Un dernier point moins connu sur Hitler : on connait tous la naissance de son sentiment raciste pan-germanique dans un empire austro-hongrois multi-ethnique où l'allemand n'était pas la seule langue. Quel paradoxe étonnant quand on se souvient qu'un an avant d'être nommé Chancelier, Hitler était apatride (il avait renoncé à la nationalité autrichienne pour ne pas être expulsé suite à des arrestations et condamnations multiples). On sait tous également que son chemin de l'anonymat absolu (début des années 20) vers Chancelier du Reich (un peu plus de 10 ans plus tard) fut semé de meurtres, crimes, intimidations et complots de toute sorte.

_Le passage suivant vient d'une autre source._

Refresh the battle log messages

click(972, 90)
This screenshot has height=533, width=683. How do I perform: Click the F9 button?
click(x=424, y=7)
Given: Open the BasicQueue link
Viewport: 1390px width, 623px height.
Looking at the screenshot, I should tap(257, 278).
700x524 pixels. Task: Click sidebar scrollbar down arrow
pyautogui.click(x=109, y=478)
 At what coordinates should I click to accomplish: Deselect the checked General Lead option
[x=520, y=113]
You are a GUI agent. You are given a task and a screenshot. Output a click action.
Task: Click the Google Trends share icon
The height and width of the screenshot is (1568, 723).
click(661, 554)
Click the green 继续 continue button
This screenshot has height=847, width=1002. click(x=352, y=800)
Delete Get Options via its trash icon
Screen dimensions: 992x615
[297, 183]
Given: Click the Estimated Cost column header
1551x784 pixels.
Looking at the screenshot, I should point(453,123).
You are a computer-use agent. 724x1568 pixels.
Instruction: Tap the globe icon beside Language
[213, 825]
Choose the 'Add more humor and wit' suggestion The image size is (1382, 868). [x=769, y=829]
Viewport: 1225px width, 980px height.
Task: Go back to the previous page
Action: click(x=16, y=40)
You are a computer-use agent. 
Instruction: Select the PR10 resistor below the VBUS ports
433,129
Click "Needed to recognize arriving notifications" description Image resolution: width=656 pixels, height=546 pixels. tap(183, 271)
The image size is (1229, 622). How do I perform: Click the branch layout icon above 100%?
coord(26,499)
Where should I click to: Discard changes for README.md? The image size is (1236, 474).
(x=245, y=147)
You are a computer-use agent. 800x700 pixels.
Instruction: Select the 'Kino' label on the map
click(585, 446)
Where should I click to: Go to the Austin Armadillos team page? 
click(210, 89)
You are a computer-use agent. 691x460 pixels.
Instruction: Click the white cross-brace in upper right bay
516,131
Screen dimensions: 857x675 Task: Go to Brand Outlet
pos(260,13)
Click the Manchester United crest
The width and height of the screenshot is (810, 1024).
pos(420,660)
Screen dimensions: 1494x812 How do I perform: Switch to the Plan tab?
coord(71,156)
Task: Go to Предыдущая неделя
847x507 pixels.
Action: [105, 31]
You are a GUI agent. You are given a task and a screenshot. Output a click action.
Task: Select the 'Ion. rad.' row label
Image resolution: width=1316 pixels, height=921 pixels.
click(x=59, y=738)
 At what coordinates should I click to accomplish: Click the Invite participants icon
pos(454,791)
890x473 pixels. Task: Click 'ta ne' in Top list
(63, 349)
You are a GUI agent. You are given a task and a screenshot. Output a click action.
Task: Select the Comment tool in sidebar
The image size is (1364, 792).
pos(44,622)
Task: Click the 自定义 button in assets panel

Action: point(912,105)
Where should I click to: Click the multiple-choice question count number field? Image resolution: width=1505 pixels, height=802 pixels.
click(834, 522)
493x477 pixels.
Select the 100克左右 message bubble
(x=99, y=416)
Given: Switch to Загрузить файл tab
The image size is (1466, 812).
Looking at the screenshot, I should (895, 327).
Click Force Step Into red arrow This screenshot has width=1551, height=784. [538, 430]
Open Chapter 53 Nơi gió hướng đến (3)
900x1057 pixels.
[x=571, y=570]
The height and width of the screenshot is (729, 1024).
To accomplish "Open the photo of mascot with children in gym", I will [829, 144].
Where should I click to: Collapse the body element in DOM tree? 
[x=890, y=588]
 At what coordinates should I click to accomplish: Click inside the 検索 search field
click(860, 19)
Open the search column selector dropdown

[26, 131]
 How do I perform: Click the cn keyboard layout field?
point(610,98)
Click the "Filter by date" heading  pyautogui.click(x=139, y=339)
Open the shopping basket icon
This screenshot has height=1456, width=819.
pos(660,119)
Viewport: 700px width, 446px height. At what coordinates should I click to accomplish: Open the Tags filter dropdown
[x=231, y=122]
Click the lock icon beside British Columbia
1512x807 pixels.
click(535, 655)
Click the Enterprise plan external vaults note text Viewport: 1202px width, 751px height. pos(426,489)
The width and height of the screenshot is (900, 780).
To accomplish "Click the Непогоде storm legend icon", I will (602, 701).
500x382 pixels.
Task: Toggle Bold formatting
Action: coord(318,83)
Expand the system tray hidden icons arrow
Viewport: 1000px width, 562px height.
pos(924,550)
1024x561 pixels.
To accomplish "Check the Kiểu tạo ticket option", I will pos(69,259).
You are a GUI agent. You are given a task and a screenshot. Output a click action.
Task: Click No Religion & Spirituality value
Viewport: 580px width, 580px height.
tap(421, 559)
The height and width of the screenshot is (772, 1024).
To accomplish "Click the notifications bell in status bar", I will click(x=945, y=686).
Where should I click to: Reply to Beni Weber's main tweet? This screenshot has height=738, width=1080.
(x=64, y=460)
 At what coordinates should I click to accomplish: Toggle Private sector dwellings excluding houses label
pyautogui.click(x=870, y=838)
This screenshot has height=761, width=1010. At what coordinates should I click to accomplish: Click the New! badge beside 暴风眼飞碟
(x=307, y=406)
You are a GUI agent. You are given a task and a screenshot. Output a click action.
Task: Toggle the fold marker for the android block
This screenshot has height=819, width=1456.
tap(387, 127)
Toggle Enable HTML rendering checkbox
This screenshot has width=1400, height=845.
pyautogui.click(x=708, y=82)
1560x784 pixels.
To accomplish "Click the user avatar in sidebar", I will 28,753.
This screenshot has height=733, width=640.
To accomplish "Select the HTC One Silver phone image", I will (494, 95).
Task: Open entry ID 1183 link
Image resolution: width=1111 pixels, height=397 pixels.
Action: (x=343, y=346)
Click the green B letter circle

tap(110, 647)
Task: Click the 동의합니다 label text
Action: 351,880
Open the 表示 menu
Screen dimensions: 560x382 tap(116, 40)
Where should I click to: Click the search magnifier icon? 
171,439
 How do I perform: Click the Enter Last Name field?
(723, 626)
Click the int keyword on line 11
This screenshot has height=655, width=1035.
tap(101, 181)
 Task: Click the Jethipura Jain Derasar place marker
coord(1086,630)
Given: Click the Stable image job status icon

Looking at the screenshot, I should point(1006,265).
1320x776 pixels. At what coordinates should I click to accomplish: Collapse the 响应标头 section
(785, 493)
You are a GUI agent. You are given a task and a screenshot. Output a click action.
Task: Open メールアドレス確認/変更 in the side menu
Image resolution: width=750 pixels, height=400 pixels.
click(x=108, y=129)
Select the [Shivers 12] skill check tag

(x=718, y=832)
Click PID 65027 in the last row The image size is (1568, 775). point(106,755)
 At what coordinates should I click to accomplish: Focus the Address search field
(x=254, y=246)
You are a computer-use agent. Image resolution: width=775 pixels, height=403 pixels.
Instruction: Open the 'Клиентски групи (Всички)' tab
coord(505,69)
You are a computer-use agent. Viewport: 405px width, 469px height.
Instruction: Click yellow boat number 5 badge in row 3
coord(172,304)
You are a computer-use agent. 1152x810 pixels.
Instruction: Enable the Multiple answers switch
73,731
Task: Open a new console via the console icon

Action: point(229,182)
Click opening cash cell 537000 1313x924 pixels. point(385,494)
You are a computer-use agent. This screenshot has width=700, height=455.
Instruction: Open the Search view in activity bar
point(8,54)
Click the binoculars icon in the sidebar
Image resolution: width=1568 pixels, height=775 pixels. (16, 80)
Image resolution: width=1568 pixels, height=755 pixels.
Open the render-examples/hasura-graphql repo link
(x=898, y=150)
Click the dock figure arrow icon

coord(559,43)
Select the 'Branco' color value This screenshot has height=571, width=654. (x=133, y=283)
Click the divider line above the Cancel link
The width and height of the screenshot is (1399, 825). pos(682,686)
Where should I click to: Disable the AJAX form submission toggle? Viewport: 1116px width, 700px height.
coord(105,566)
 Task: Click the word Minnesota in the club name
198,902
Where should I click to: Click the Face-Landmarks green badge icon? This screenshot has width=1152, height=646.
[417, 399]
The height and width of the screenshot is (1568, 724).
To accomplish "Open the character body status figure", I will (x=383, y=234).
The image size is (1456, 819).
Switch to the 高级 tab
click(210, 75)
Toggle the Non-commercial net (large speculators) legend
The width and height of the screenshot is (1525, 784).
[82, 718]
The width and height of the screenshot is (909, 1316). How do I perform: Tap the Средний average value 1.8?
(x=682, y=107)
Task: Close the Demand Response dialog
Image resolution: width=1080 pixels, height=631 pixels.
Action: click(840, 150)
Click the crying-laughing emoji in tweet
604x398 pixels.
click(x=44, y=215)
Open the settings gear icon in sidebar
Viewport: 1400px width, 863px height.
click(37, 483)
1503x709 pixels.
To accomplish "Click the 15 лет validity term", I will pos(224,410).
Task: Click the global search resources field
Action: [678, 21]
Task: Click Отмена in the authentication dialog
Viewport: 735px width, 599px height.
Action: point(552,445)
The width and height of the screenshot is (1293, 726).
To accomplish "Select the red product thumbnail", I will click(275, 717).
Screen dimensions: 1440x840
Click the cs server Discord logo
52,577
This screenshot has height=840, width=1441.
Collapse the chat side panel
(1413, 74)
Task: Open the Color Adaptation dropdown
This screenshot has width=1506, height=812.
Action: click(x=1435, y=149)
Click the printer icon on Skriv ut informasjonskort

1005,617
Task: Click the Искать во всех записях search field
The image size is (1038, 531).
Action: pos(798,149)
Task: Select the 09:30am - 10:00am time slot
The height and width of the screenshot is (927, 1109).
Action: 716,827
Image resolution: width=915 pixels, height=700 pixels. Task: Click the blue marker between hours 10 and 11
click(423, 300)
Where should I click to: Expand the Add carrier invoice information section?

Une question demeure : certes, mais comment un tel parcours fut-il possible ? bien sûr, ses talents d'orateur, sa mémoire extraordinaire, une grande intelligence et compréhension de ses adversaires l'a grandement servi. Le contexte aussi. En 1928, il n'avait aucune chance. En 1931, avec 8 millions de chômeurs en plus et un discours démagogique, les choses étaient très différentes. Mais là n'est pas l'essentiel. Il est de notoriété publique que c'est l'adhésion d'Hitler à la société de Thulé (sorte de franc maçonnerie allemande - cf ouvrage de Philippe Valode : Hitler et les sociétés secrètes) qui lui conféra soutien de toute sorte - lui évitant de trop lourdes condamnations et lui donnant les informations nécessaires pour faire chanter Von Papen et l'amener à le nommer Chancelier. Cette confrérie prônant la supériorité de l'être Aryen convenait parfaitement aux idées racistes d'Hitler, décuplées par son échec à l'école des beaux arts de Vienne (jury autrichien et juif);

Le 3ième Reich n'a pas été qu'un empire - éphémère certes - classique. Cela a été un exemple quasi-unique à ce point d'expérience quasi mystique et démoniaque. Et au coeur de ce symbolisme, un homme : Hitler s'assimilant à un animal : Le Loup.
Voici pourquoi je fais le choix - discutable, j'en conviens, mais réfléchi de poser cette coïncidence (et les nombreuses autres - cf mes précédents posts), sur la table de l'histoire.